Dataset records
================================
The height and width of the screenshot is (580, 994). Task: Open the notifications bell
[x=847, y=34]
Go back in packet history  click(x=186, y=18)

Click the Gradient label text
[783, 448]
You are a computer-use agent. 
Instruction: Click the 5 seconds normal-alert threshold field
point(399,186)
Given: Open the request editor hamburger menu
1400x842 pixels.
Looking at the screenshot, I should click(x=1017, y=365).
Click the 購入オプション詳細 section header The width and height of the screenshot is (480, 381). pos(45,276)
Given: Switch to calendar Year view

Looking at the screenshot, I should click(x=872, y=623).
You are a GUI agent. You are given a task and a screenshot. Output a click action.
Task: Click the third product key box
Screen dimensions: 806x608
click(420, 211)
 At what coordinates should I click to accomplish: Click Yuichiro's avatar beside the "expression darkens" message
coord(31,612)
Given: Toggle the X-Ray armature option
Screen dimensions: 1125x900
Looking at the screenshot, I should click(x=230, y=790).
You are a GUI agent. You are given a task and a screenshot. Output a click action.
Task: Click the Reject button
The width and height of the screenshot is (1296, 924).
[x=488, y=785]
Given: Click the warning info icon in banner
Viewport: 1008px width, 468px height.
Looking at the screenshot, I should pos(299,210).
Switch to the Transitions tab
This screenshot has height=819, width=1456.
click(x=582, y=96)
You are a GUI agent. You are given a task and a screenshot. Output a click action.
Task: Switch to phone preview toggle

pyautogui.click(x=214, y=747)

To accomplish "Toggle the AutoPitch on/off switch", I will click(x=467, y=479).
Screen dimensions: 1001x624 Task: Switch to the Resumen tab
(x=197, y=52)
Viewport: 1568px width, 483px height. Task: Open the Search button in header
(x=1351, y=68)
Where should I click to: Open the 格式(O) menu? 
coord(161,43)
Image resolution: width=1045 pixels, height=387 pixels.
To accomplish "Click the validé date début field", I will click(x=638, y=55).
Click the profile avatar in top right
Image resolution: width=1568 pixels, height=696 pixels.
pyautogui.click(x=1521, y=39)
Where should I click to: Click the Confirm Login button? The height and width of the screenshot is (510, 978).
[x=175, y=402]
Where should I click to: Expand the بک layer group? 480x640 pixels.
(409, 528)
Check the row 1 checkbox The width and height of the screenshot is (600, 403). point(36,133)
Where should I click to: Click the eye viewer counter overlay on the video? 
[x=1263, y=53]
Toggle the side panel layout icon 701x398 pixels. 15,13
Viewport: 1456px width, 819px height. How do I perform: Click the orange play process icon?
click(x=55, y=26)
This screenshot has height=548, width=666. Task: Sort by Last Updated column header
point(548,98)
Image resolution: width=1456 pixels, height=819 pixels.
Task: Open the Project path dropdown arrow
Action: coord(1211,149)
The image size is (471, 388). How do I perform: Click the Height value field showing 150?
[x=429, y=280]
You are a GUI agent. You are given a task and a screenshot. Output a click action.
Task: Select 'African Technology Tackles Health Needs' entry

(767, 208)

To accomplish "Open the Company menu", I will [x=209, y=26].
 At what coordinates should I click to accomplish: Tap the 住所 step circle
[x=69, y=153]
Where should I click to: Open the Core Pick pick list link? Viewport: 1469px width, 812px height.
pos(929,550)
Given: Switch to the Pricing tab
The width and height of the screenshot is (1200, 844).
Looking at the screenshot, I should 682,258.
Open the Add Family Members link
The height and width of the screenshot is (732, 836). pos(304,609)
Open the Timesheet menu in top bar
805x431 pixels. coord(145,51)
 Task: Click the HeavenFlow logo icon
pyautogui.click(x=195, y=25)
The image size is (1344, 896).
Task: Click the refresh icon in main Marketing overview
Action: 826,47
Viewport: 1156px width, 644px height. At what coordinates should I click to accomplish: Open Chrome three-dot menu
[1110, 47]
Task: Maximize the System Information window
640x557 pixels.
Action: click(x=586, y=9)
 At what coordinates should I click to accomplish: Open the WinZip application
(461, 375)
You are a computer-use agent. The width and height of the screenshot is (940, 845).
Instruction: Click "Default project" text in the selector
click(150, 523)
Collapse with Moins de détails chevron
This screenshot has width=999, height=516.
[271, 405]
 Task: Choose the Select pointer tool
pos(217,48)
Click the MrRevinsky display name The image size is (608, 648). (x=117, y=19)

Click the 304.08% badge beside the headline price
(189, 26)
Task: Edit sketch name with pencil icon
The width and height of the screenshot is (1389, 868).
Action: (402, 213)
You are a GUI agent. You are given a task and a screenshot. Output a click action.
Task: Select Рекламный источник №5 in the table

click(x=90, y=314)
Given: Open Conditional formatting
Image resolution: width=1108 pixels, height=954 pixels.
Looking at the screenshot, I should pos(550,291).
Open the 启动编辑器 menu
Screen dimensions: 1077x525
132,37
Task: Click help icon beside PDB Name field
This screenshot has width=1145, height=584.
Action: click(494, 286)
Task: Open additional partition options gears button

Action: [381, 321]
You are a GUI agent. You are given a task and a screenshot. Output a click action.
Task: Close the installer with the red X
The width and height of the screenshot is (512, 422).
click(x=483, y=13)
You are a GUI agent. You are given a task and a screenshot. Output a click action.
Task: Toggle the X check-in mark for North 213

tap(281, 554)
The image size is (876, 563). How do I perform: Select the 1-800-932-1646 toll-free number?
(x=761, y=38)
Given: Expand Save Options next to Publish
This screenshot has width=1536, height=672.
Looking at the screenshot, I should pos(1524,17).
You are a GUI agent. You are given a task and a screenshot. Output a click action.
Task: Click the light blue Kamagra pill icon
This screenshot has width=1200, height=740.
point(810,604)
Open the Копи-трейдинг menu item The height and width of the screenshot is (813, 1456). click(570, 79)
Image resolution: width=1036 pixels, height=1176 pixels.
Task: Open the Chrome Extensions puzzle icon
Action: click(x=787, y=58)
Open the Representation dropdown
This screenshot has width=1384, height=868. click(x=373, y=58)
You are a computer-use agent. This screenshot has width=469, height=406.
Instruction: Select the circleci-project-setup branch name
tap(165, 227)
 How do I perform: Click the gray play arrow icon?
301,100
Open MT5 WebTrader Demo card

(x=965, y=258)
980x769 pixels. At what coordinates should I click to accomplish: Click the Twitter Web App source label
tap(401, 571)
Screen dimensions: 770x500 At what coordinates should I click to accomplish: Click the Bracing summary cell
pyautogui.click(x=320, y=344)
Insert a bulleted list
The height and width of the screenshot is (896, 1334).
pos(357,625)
================================
■ EXERCISE DIRECTIONS: Rewrite the data above from the line containing "Where should I click to: Click the eye" through the line containing "Action: coord(1211,149)", inclusive, substituting "button" for every "icon" and leaving all else unchanged.

■ EXPECTED ANSWER:
Where should I click to: Click the eye viewer counter overlay on the video? 
[x=1263, y=53]
Toggle the side panel layout button 701x398 pixels. 15,13
Viewport: 1456px width, 819px height. How do I perform: Click the orange play process button?
click(x=55, y=26)
This screenshot has height=548, width=666. Task: Sort by Last Updated column header
point(548,98)
Image resolution: width=1456 pixels, height=819 pixels.
Task: Open the Project path dropdown arrow
Action: coord(1211,149)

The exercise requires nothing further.